Just as an aside: if you saw how much of that food qualifying students throw in the wastebasket every day it would make you sick. People tend not to value what they don’t pay for, students included. Early in my teaching career, I noticed that custodians would save the discarded food for local pig farmers. Then federal government regulators ruled they couldn’t do that. Ever since, it’s gone into the waste stream.
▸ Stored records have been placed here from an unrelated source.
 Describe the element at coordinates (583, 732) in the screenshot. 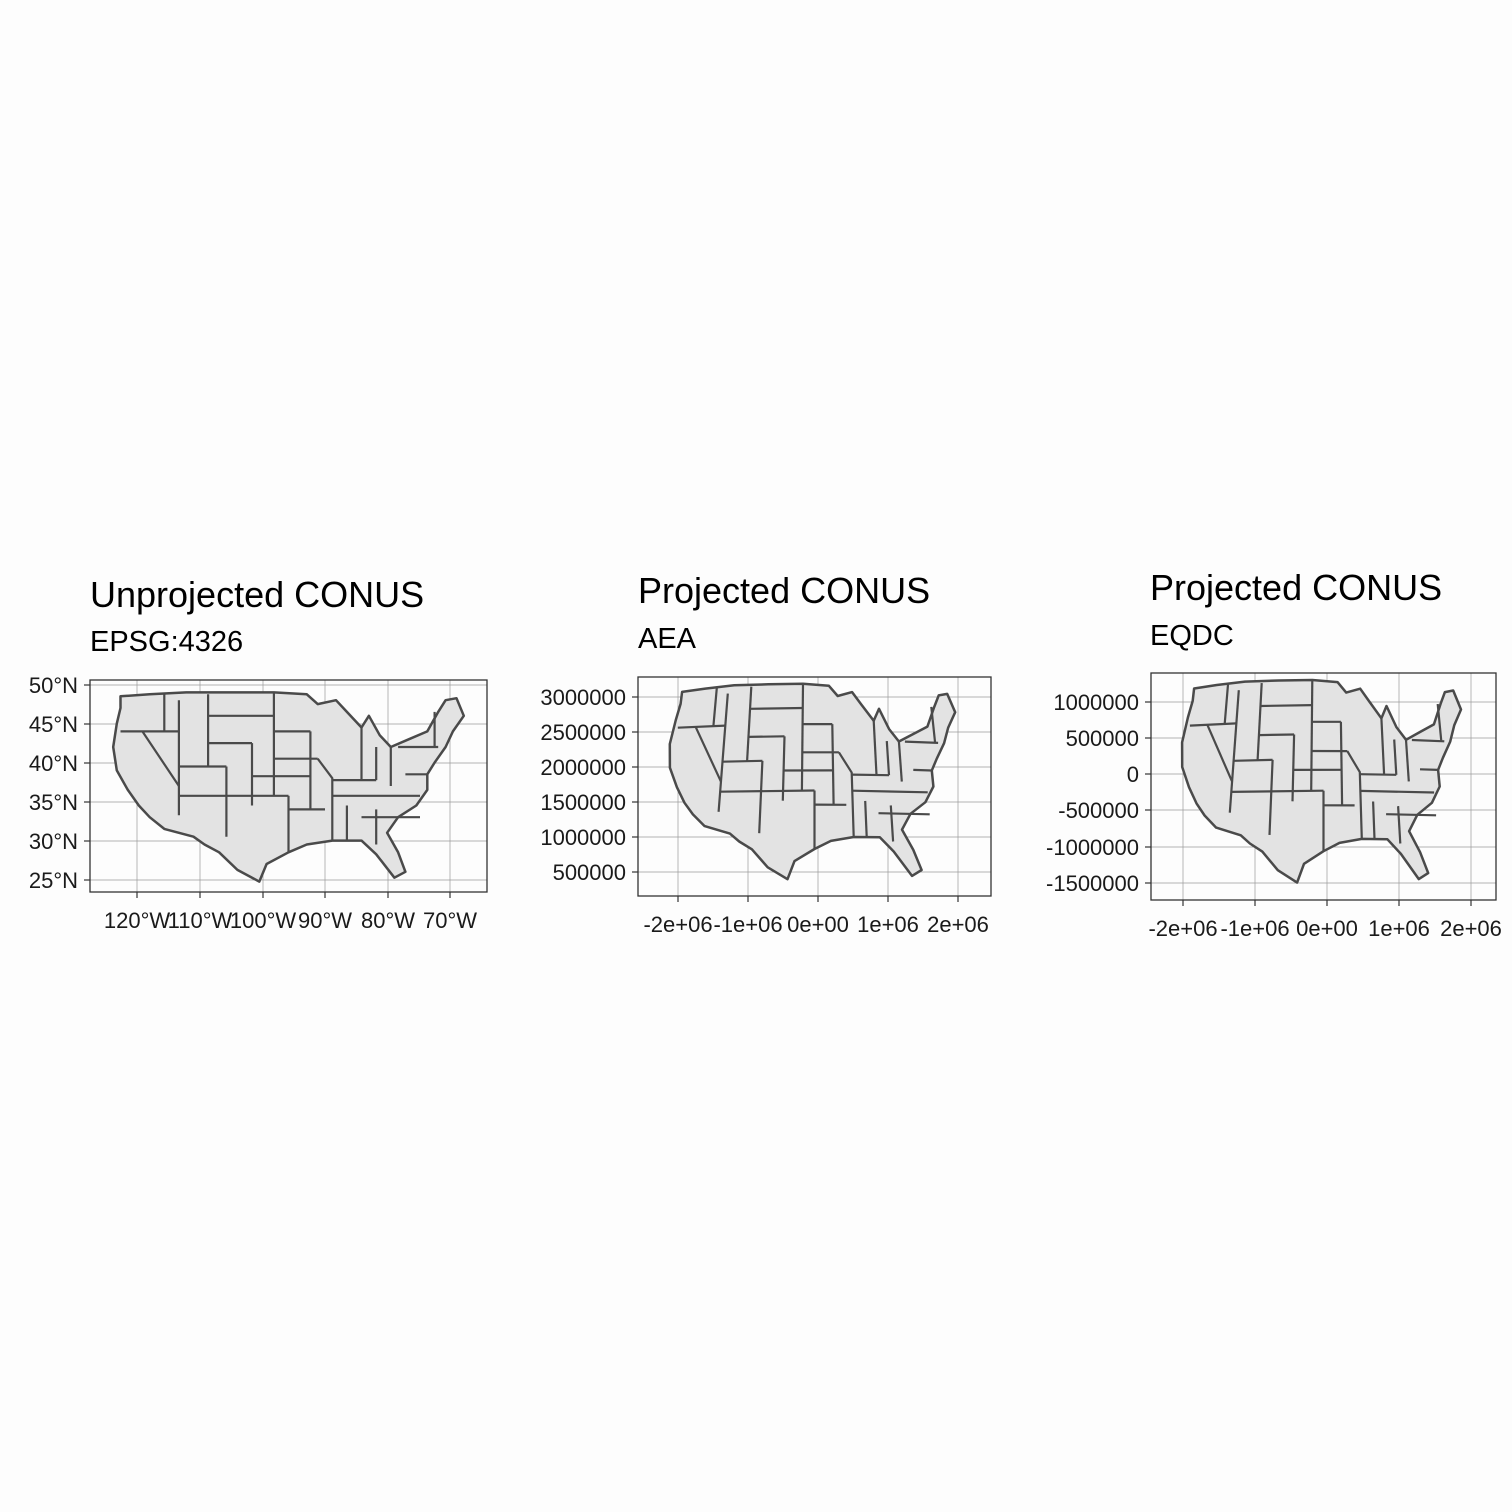

I see `y-tick-label: 2500000` at that location.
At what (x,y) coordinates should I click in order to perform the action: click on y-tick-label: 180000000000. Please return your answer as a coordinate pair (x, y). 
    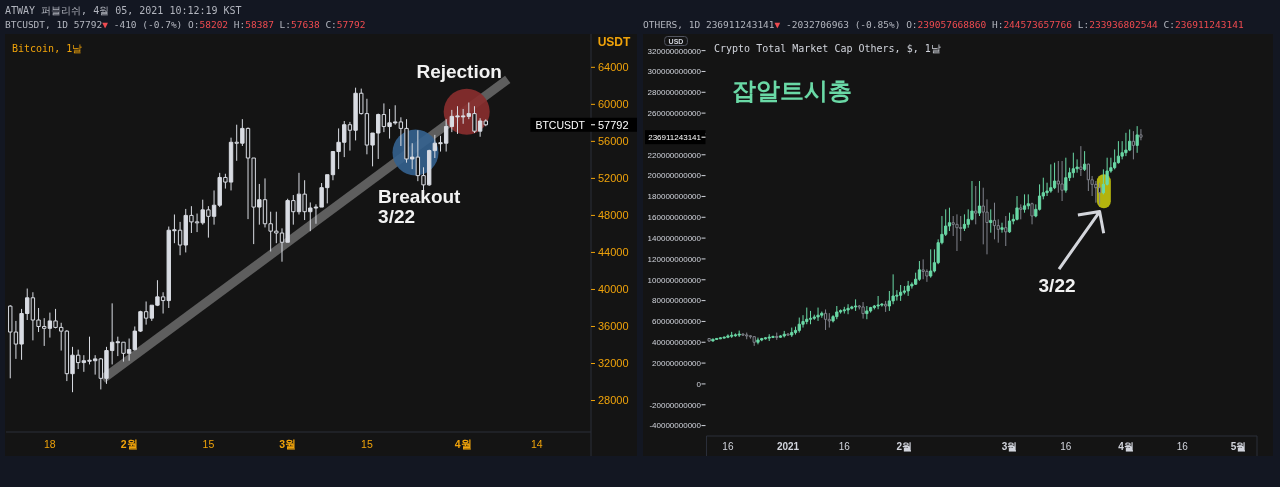
    Looking at the image, I should click on (674, 197).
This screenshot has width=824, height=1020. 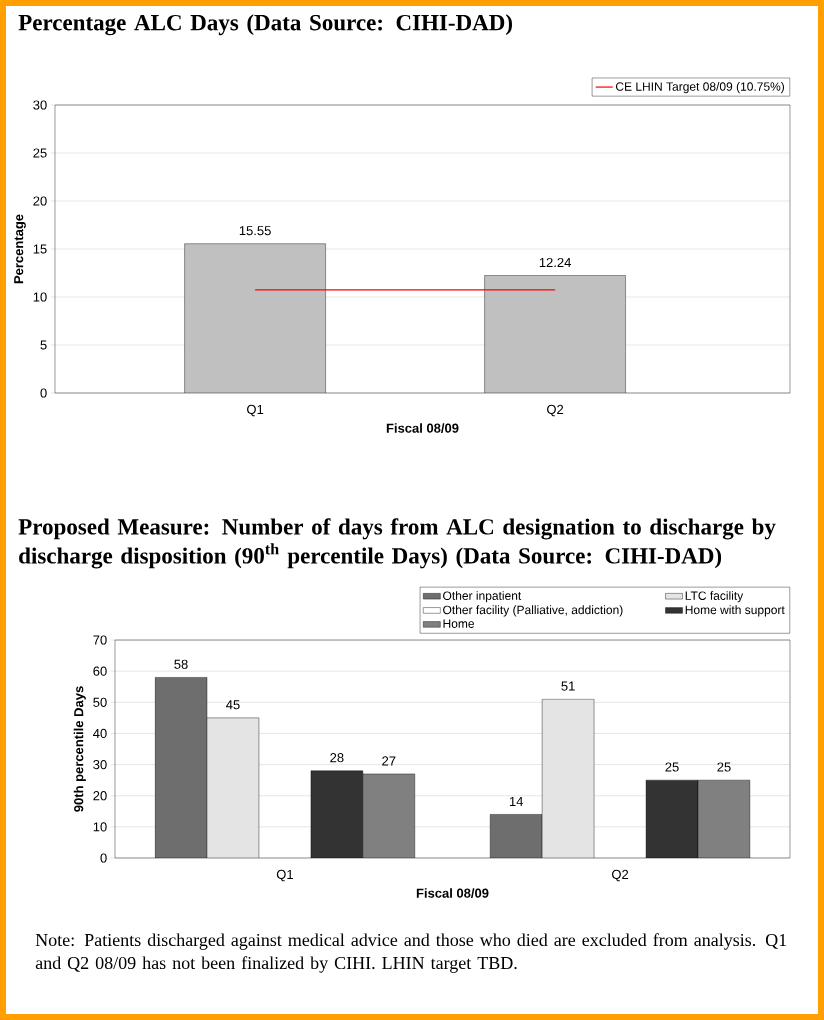 I want to click on y-tick-label: 60, so click(x=100, y=671).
The percentage of students dependent on expensive federal programs is increasing right along with the percentage of adults dependent depend on federal government checks. Students qualifying for federally-mandated special education are “coded.” Even though I earned an advanced degree in special education decades ago, I still have trouble deciphering criteria for certain codes. For a while at least, the simple explanation for someone qualifying as “learning disabled” was functioning at a grade level lower than what would be expected with his/her measured IQ score. The truly disabled had some measurable perceptual or processing deficiency. Others didn’t, but were nonetheless functioning below grade level, and were, therefore, coded. They received the special assistance of a teacher or an educational technician all through school. Several I got to know well over the years, and it was my personal and professional opinion that they simply didn’t want to do the work. They learned early to be helpless as teachers would administrators would lower the bar for them to pass on to the next grade. Every year I’d have several, and it was rare for even one to be kept back. Much more was spent on such students per capita than on those who did the work expected of them.From Motifake.com

Others were coded for behavior problems and that designation changed periodically as well as euphemistically. Some years it was “Behaviorally Handicapped.” Other years it was “Emotionally Disturbed,” and so forth. Some even got their own “educational technician” to follow them around throughout their school day acting as personal secretary or manservant. Parents of these children qualifed for so-called “crazy checks” amounting to several hundred dollars per month. The Urban Dictionary describes them as “often approved for simple and common conditions such as a child (usually in a single-parent household) who can't behave in school.” If their children learned to behave, their crazy checks would stop.

Teachers are encouraged to believe that every child comes to school ready to learn. Trouble is, too many learn that if they don’t work, others will support them. That’s the lesson they carry with them throughout their lives.

And we wonder why America is going bankrupt.